>>>

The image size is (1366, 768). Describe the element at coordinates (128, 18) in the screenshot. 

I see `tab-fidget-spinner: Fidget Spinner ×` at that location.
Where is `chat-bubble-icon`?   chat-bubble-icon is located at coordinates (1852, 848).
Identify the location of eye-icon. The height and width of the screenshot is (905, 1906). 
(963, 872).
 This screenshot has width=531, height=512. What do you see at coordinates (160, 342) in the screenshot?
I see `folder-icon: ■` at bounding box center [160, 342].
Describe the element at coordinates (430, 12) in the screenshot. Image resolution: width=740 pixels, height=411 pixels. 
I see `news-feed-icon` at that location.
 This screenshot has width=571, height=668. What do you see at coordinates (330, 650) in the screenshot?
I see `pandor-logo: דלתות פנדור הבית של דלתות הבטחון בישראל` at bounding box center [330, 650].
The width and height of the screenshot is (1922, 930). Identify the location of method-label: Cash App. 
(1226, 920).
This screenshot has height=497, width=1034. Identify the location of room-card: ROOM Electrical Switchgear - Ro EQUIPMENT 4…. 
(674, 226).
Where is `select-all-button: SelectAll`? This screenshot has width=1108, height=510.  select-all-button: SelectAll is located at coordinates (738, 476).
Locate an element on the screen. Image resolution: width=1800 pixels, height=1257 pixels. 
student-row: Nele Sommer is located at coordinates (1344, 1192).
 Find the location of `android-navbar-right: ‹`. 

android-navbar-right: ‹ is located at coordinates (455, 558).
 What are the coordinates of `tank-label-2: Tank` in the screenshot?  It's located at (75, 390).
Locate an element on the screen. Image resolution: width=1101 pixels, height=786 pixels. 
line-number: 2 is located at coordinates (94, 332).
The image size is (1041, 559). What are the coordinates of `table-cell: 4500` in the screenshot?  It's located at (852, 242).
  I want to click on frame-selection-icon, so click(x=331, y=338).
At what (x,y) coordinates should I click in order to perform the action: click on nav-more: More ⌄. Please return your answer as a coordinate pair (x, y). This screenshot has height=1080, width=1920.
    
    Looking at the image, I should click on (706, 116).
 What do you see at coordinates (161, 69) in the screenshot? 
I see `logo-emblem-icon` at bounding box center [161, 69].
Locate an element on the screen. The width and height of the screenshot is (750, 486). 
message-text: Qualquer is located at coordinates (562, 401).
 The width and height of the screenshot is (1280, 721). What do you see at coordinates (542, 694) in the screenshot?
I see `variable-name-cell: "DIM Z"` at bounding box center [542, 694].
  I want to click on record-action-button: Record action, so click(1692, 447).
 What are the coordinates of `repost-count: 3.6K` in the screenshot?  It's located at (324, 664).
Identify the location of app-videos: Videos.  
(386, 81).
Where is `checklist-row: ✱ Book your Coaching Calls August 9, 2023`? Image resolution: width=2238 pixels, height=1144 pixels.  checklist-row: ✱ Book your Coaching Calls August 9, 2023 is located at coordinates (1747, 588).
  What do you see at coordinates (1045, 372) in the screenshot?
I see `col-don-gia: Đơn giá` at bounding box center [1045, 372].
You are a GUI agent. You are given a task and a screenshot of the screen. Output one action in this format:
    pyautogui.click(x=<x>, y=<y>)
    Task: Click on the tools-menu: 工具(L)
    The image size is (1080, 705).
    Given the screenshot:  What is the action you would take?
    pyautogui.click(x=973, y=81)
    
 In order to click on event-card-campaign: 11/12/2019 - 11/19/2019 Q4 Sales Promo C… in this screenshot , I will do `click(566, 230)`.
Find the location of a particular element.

<<<

▶ _What the task asks_
List every line of the items that contains the string "navbar".

▶ _Written response_
 Find the location of `android-navbar-right: ‹`. 
android-navbar-right: ‹ is located at coordinates (455, 558).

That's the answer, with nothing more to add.